To directly interrogate the role of macrophage IRF7 in fibrosis, we developed and validated a macrophage-specific IRF7 knockout mouse model. Dermal fibrosis was induced using the bleomycin model to interrogate the role of macrophage-specific IRF7 in fibrotic remodeling in vivo. Ongoing histologic and molecular analyses will assess dermal thickening, collagen deposition, and expression of key fibrotic and inflammatory genes in IRF7-deficient mice compared with controls.

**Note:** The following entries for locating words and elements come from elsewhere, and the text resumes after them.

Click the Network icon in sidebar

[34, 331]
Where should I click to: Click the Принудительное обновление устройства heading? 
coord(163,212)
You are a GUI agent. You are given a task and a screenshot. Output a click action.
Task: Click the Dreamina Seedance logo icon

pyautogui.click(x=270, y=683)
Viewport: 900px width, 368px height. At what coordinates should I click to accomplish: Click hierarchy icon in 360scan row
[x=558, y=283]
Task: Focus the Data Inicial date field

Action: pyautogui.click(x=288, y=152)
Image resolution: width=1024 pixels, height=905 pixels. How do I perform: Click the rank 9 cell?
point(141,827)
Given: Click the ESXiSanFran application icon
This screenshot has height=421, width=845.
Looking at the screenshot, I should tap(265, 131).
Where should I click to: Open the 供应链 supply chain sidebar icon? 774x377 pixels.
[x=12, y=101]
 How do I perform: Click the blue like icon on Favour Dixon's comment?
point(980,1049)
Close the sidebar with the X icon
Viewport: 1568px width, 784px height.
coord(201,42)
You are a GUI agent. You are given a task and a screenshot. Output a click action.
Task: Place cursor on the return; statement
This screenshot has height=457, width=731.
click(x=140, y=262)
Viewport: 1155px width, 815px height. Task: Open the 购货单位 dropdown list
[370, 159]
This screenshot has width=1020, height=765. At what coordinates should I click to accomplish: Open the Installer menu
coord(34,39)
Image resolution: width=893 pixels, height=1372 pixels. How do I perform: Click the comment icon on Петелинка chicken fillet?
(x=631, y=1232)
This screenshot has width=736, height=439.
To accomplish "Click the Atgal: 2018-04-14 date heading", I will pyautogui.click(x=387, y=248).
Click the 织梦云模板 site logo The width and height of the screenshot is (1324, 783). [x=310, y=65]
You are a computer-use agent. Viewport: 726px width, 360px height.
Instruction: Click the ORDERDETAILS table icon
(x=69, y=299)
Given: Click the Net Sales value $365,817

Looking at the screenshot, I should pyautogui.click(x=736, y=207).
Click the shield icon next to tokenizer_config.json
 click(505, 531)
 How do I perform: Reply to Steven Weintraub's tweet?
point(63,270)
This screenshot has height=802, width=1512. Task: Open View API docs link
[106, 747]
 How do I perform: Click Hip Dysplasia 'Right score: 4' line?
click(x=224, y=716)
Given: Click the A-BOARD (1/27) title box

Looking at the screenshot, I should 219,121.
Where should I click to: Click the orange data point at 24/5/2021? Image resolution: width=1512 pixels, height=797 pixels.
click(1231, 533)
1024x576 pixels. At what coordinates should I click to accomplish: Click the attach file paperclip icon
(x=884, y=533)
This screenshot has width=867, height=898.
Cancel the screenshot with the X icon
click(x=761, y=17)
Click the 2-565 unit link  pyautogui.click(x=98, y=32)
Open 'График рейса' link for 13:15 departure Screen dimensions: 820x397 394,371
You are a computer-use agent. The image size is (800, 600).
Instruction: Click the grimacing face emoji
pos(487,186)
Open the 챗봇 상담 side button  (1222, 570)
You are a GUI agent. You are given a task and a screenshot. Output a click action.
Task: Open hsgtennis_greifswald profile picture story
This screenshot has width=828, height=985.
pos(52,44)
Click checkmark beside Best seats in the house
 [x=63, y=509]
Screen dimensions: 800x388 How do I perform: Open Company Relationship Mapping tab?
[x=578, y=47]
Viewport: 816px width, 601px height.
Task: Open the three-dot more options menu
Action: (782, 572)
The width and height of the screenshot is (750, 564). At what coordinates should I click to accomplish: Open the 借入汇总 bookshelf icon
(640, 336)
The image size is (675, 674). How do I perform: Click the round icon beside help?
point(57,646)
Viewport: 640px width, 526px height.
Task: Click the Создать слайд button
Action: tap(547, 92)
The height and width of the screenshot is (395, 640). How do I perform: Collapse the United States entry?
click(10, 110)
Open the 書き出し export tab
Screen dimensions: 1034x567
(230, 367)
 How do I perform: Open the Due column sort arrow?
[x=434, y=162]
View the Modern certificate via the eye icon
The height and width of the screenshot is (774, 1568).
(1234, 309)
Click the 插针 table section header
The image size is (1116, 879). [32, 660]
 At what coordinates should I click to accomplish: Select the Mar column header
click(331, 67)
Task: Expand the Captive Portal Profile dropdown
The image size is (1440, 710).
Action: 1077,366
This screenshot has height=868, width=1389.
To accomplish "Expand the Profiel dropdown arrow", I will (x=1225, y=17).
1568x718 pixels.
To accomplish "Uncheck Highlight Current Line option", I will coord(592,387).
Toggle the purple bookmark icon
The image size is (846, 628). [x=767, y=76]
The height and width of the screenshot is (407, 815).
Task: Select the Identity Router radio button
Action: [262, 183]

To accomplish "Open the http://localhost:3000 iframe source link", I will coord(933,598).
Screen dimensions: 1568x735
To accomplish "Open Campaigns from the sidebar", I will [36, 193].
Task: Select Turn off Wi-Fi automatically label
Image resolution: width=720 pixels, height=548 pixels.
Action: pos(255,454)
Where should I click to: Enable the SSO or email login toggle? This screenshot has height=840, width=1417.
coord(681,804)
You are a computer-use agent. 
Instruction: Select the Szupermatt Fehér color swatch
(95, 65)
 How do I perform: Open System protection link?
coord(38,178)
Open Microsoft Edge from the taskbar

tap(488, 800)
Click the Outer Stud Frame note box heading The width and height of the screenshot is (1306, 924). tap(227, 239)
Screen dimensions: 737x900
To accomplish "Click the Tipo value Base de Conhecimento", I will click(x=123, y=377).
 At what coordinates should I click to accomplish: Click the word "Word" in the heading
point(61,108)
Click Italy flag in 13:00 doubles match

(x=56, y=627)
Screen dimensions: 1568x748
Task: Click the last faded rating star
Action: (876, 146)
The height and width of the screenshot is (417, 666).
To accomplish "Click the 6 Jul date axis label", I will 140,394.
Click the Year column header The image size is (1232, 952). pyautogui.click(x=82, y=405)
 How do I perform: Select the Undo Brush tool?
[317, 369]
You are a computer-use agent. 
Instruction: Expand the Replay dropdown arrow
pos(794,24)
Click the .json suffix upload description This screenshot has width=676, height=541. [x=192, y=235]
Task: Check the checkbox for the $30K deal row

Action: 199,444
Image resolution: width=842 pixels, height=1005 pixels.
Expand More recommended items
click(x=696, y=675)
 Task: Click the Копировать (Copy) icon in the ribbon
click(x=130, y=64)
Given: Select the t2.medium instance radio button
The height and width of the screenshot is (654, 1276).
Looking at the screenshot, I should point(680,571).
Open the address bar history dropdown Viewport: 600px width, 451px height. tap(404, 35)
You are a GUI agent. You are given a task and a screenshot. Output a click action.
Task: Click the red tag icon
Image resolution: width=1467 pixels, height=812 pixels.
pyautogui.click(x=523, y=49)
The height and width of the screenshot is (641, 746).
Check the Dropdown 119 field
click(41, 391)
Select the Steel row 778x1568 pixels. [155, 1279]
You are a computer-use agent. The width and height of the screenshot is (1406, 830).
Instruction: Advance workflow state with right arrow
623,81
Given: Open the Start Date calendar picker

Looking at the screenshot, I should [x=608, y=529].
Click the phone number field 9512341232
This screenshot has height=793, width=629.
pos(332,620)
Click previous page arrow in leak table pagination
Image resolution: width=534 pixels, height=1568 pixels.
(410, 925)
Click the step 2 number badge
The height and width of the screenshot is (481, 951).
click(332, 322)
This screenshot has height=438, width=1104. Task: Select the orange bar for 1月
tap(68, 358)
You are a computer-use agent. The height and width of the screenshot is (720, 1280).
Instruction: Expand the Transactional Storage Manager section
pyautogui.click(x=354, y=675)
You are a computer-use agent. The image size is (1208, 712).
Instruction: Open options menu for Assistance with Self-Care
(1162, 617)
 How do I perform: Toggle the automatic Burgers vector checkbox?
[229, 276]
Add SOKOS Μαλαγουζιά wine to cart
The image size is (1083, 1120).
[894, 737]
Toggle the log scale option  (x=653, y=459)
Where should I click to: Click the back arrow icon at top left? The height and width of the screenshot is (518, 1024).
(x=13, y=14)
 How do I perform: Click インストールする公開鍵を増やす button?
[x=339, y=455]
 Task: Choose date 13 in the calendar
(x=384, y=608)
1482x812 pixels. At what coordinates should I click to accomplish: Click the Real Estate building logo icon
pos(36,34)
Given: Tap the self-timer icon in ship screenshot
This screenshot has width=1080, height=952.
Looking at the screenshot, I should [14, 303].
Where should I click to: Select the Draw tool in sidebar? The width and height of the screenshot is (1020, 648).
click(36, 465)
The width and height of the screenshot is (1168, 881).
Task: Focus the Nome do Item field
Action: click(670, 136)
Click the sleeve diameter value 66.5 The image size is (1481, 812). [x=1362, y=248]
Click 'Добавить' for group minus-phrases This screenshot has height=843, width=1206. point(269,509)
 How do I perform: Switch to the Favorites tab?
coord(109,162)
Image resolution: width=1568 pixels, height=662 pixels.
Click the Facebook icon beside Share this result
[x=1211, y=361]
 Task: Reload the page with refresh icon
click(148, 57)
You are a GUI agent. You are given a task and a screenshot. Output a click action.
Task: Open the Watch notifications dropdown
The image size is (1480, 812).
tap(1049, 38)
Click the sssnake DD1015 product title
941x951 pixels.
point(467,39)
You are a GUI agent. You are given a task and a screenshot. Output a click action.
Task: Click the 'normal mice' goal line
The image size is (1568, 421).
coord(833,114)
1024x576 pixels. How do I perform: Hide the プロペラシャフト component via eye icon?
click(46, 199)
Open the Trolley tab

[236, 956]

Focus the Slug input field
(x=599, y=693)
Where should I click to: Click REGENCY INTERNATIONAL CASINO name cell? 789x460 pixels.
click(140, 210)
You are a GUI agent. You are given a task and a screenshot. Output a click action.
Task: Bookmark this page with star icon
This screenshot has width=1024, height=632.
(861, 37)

To define the molecular programs regulated by IRF7 in macrophages, transcriptomic profiling of IRF7-deficient macrophages is in progress to characterize changes in inflammatory and profibrotic gene expression. In parallel, human SSc precision-cut skin slice experiments are being conducted to evaluate the effects of type I interferon pathway blockade on macrophage activation and tissue fibrosis, with the goal of establishing translational relevance and serving as an effective platform for pre-clinical studies.

Together, these studies define a functional role for IRF7 in macrophages as a driver of dermal fibrosis in SSc and support therapeutic targeting of the type I interferon pathway as a strategy to attenuate macrophage-mediated inflammation and fibroblast activation.